Work request »
Please transcribe, word for word, only the lines from the one containing "Collapse the Stresses" through the last line of the records below, both included, and leave out every picture.

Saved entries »
· · ·
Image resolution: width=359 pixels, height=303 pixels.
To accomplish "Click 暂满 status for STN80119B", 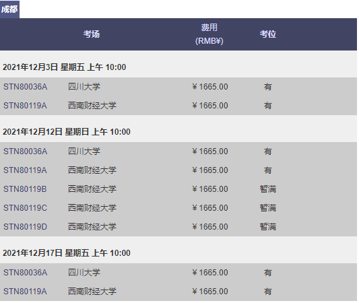I will [267, 189].
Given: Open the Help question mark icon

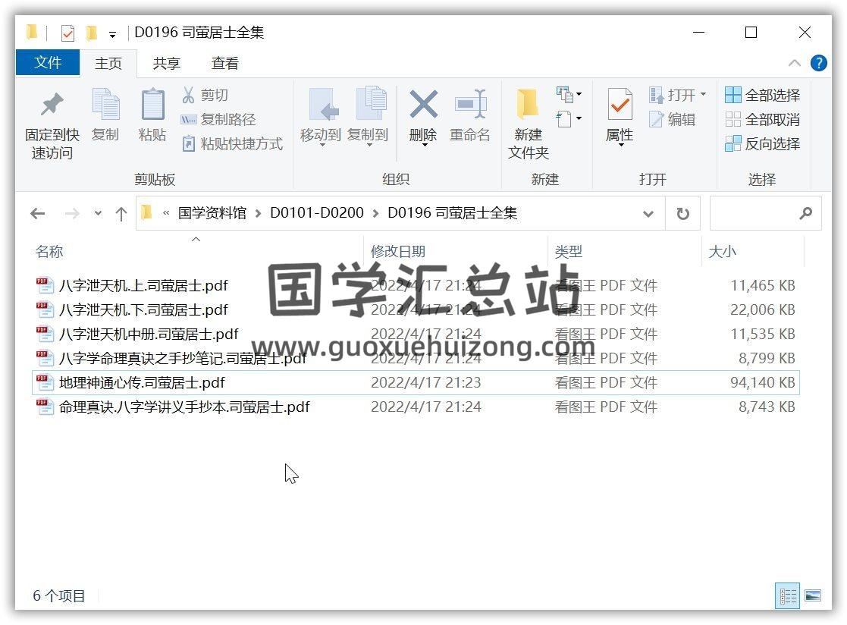Looking at the screenshot, I should point(819,64).
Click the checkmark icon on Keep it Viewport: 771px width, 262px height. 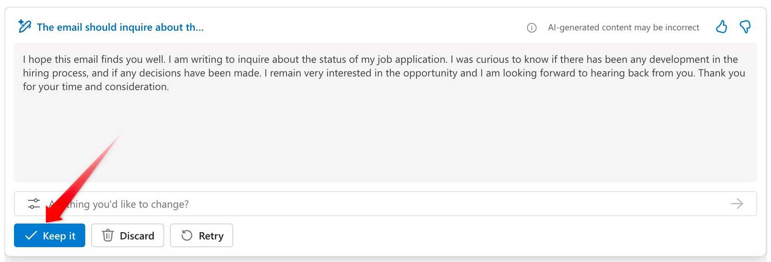click(x=31, y=235)
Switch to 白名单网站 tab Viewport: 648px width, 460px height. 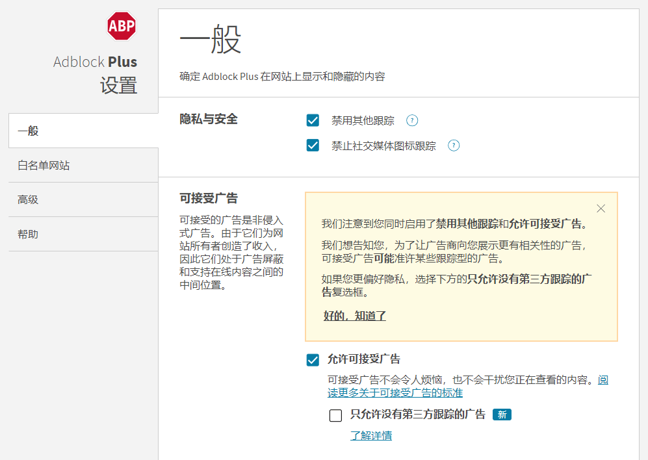point(83,165)
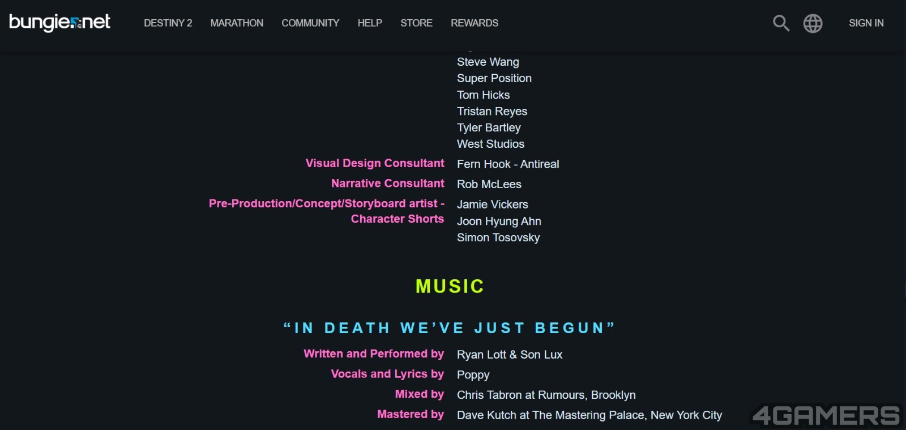
Task: Open the Help menu item
Action: click(370, 23)
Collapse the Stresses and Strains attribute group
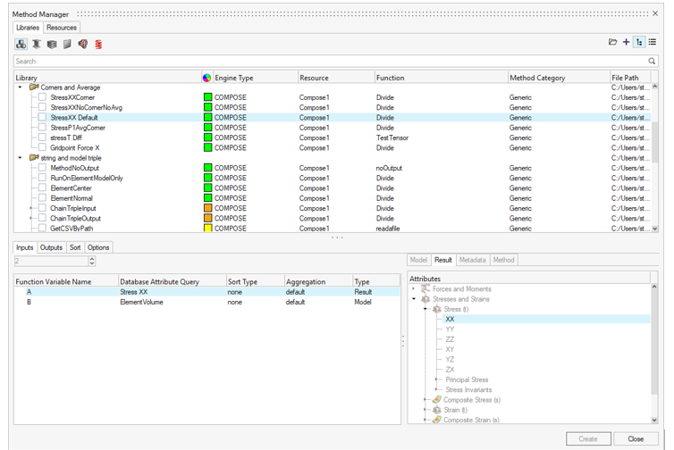Image resolution: width=674 pixels, height=450 pixels. pos(414,299)
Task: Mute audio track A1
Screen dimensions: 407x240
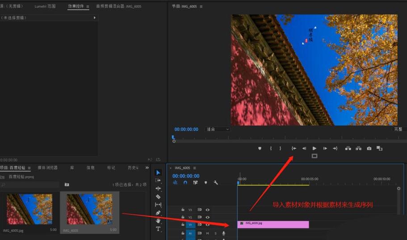Action: point(207,233)
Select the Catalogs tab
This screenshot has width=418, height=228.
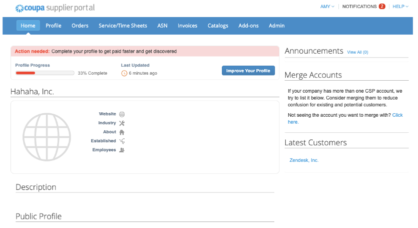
· · ·
Task output »
Collapse the Stresses and Strains attribute group
Image resolution: width=674 pixels, height=450 pixels. pos(414,299)
Task: Mute audio track A1
Screen dimensions: 407x240
Action: point(207,233)
Select the Catalogs tab
This screenshot has width=418, height=228.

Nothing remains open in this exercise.